# [Task objective]
Please take the lines from the one holding "RFV Graf von Schmettow Eversael (91, 237)" through the one holding "Newsletter (21, 2433)" in the data below and copy them exactly.

Start of Material to process

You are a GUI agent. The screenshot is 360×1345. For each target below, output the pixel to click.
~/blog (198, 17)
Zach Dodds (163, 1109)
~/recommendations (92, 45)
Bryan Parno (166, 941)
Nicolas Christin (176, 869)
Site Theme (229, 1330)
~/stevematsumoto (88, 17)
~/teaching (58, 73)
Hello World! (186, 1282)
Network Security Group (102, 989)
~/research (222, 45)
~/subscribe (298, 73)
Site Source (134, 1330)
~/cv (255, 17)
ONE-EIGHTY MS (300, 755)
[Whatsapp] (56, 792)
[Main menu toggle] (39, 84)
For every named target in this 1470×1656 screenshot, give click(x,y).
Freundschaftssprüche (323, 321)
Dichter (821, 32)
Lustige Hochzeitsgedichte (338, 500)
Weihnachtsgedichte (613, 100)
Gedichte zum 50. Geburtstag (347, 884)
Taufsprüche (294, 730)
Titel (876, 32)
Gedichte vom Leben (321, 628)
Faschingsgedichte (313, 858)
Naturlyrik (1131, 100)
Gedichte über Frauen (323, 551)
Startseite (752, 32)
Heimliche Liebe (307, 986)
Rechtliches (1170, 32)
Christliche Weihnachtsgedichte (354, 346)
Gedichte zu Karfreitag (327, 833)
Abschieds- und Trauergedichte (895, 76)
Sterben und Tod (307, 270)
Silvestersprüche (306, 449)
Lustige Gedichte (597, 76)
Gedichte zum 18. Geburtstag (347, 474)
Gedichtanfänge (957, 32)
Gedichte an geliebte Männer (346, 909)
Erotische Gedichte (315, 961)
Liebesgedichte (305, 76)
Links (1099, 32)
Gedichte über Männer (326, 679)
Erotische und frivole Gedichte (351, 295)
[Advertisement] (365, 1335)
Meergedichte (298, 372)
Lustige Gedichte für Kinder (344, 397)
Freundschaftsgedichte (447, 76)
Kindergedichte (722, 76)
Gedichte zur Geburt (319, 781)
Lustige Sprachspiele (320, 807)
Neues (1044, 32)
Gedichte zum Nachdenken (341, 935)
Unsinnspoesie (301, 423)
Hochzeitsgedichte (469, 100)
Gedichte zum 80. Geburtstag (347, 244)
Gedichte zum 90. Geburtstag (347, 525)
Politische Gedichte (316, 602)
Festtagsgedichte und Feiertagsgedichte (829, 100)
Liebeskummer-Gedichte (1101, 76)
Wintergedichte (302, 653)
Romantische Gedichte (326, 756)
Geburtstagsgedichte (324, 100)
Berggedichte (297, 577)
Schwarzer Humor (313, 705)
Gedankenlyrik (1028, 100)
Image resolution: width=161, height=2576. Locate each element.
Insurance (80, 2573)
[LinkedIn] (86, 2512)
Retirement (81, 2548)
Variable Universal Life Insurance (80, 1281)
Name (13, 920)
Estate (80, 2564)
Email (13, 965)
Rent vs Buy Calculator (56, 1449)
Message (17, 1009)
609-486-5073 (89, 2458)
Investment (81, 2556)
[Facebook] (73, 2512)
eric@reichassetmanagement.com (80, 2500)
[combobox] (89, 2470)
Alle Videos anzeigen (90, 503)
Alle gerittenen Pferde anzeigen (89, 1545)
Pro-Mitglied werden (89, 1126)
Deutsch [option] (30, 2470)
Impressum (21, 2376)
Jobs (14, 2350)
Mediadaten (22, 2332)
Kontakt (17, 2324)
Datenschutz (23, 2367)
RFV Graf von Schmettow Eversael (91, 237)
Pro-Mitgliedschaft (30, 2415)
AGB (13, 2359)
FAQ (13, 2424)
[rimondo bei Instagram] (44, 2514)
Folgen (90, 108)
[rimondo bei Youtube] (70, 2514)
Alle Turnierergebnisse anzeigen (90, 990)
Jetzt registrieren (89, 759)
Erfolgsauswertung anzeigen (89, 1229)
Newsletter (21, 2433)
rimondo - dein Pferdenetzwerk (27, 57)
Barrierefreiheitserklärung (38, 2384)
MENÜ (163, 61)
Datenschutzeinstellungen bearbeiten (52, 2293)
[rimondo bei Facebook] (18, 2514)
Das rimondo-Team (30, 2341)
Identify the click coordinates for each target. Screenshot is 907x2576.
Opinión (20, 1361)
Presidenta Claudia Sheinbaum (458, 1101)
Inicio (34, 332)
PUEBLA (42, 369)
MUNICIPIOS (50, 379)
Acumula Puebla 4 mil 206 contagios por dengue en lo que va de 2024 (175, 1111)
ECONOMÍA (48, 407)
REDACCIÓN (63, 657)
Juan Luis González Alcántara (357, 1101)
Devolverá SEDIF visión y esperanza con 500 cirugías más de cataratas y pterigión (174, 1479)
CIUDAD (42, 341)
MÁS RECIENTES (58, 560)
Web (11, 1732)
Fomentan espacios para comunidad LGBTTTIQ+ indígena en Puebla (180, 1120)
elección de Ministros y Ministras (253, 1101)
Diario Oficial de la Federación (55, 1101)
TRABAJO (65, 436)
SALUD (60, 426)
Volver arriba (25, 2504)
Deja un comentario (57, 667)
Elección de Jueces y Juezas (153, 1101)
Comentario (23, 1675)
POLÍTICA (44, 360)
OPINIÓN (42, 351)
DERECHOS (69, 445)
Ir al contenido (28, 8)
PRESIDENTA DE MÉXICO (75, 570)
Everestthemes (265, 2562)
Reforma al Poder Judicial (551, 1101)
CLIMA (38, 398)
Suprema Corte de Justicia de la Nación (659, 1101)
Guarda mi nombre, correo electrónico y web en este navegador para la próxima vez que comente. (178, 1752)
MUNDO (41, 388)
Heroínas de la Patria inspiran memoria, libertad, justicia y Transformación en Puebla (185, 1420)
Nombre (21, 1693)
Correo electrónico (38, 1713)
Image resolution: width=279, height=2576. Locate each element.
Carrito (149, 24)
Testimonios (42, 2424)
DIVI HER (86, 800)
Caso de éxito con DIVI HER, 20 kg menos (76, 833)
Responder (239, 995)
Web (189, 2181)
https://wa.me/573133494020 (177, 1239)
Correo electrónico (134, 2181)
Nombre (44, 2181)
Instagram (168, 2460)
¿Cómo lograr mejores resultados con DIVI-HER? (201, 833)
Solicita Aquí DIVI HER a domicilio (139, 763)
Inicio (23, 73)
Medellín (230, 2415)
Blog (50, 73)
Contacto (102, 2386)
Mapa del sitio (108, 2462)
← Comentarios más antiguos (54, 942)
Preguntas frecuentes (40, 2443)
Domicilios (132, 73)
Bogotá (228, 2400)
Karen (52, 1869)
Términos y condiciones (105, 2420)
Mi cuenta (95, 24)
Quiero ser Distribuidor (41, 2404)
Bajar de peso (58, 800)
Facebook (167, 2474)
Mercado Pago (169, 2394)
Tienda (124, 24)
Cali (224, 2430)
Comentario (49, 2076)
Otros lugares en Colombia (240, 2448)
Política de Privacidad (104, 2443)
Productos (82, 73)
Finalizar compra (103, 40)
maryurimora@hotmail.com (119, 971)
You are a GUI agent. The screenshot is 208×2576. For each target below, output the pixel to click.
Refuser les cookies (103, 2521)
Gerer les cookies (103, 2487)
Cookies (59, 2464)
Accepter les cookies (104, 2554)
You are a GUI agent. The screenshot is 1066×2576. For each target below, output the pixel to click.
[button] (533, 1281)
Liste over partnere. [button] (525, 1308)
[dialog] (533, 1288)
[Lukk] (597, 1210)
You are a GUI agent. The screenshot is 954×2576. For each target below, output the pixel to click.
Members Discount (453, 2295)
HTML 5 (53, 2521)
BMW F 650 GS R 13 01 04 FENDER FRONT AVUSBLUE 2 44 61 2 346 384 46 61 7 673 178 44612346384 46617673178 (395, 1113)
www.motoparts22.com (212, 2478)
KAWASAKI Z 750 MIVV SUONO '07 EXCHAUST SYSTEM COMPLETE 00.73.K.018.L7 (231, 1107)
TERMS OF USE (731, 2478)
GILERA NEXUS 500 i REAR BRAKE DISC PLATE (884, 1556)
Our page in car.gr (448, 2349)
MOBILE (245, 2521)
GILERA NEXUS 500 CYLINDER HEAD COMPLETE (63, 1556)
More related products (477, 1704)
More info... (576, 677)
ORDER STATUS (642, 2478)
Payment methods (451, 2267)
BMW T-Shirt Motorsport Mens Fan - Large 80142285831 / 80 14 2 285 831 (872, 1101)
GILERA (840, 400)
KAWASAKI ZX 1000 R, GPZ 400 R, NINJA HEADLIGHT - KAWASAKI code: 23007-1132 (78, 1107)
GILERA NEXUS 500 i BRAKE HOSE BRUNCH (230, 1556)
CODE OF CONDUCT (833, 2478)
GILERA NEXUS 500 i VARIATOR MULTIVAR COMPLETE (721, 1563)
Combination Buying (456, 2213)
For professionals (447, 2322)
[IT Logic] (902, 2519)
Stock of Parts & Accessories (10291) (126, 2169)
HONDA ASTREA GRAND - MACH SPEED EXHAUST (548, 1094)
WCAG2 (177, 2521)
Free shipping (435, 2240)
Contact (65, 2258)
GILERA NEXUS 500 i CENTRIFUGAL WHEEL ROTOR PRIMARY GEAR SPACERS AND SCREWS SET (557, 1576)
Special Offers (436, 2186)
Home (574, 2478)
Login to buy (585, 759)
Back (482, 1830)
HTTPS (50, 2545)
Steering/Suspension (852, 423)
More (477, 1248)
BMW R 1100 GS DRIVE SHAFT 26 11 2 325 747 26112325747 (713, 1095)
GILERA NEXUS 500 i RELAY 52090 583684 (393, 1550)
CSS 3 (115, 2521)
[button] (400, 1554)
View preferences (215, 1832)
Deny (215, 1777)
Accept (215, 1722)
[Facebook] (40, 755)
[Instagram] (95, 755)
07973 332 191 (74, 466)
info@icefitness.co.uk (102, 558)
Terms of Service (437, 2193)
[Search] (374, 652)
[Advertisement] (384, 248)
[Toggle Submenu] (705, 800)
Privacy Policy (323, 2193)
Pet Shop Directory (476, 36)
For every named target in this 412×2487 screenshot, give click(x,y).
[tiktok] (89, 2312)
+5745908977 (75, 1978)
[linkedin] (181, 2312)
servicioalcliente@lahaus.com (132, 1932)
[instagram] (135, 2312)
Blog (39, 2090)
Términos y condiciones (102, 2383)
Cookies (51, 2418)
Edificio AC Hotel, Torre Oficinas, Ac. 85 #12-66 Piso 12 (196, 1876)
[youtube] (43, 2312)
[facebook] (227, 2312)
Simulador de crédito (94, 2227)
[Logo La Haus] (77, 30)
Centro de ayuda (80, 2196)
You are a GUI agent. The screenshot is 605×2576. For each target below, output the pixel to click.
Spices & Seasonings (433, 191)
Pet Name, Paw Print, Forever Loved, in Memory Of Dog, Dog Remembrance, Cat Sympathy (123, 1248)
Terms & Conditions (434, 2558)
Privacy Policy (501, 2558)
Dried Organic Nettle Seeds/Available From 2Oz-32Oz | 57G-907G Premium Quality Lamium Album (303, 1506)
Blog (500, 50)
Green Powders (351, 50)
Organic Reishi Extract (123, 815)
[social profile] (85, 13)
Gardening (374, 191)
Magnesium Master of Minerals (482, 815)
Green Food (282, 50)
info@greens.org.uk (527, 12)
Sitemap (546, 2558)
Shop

End of Material to process

# [Task response]
RFV Graf von Schmettow Eversael (91, 237)
Pro-Mitgliedschaft (30, 2415)
AGB (13, 2359)
FAQ (13, 2424)
[rimondo bei Instagram] (44, 2514)
Folgen (90, 108)
[rimondo bei Youtube] (70, 2514)
Alle Turnierergebnisse anzeigen (90, 990)
Jetzt registrieren (89, 759)
Erfolgsauswertung anzeigen (89, 1229)
Newsletter (21, 2433)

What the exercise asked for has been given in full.